The coming of the railroad was the end of the tent town, Silver Cliff, and the birth of the boom town, Lusk, about a mile east. The railroad appointed Frank S. Lusk as the representative at the new town site. On July 20 the sale of town lots opened and 40 lots were sold at the public auction. The first depot was soon built and served until 1919, when the present depot was constructed.

"No Lusk There"
A newspaper correspondent's story of his visit via railroad to the new town appears in the August 13, 1886 issue of The Lusk Herald and best describes the two towns: "Bumpety bump, we rattled away, now jammed to the front and then to the rear of the caboose as the long, unwieldy train starts up or slows down. It was late when we got to Lusk, but there was no Lusk there. The town, that is the tents, are up at Silver Cliff, two miles away. We can see the hacks and wagons ready to haul us up there. A broad-brimmed driver with his team forded the Niobrara and took the madame and the girls. We happened on a lumber wagon and about 9:00 o'clock found ourselves at the Pioneer House, Silver Cliff. The other fellows got all the beds and we had to take the floor. It was the only "board" hotel in town; all the rest are tents."

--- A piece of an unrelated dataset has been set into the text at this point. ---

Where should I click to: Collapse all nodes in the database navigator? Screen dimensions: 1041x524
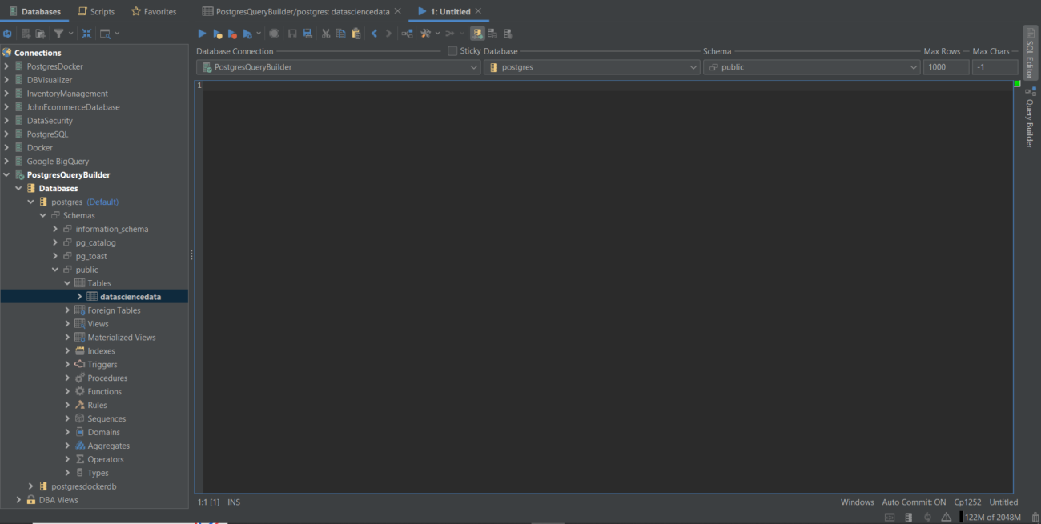(86, 33)
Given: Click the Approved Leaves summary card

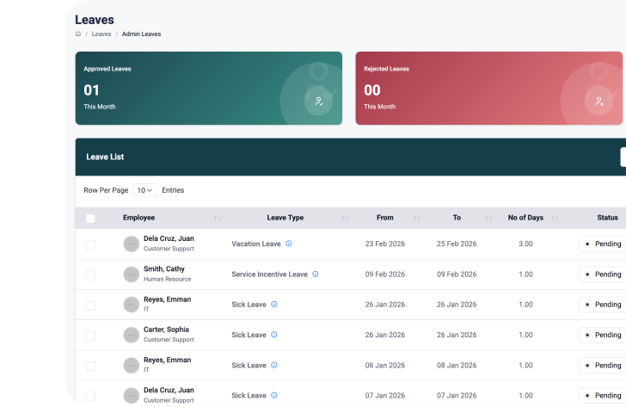Looking at the screenshot, I should pos(208,89).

"After a brief but very good supper, we strolled out to see the town. Long rows of tents - they got lumber enough to build up a frame about three or four feet high with a ridge pole, and stretch the tent over that. This makes the sides five or six feet high, so you can stand up in them. Saloons, yes a score. In every other one a faro bank is open or a poker game running. Music and lights across the river in a half-board shanty announce a dance house. 'Alley-mand, swing her' is borne across the night air. Daylight brings other things. There is a bank in a tent, with printed sign: "Bank hours from 9 to 4 o'clock; a stamp mill and a silver mine.

"I saw a Town Built"
"I sat in a tent at Lusk one day and saw a town built. When I went through it was the 'end of the road' on the railroad. When I came back it was the town of Lusk. The sale of lots was on Tuesday - 33 lots were sold, bringing from $165 to $475. Wednesday morning, a tent or two, Thursday, Silver Cliff began to move to Lusk. Two car loads of lumber came. Friday they made a town. I saw it. One bank, one livery stable, a big hardware store, 25 x 50, were up. A depot was nearly finished. Seven saloons bought lots in a row and were hard at it. You go in to get your dinner, come out, and another house was up. A fellow beckons you into a tent to have some soda water; you turn around and the doors and windows are in. Loads of goods come every minute. By Saturday night Silver Cliff will be all in Lusk and nearly all in frame houses of some sort."

This rapid growth of Lusk was caused mostly by the presence of many workers on the railroad grade which was being pushed on to Douglas.

Many men, thousands of horses and mules, plows, road scrapers, dump wagons, shovels and blacksmith equipment were required to build the grade. Engineers surveyed the line, took the levels, and drove stakes to guide the graders. Contractors bid on each short stretch of road. They were men of tremendous push and energy who were on the job day and night. They hired men with scrapers and teams to do the grading. It was hard, driving work. The contractors pushed the men; the men whipped and cursed their mules and horse; the wind blew the dirt. Long strings of teams pulling two-horse scrapers moved up the grade. The driver would dump his load of earth, and follow down to fill again.

Ties and iron rails were brought to the end of the line on railroad cars and dumped, to be moved into place by teams and me. Day by day the rails stretched westward. The steam locomotive, chugging and whistling, proudly patrolled the lengthening tracks. All night, for relief from the grueling labor, men sought the solace of the wild town at the line.

The development of the country followed the building of the railroads, which reached its peak in 1886. That year a total of 12,579 miles of rails were laid, enough to span the continent four times between New York and San Francisco.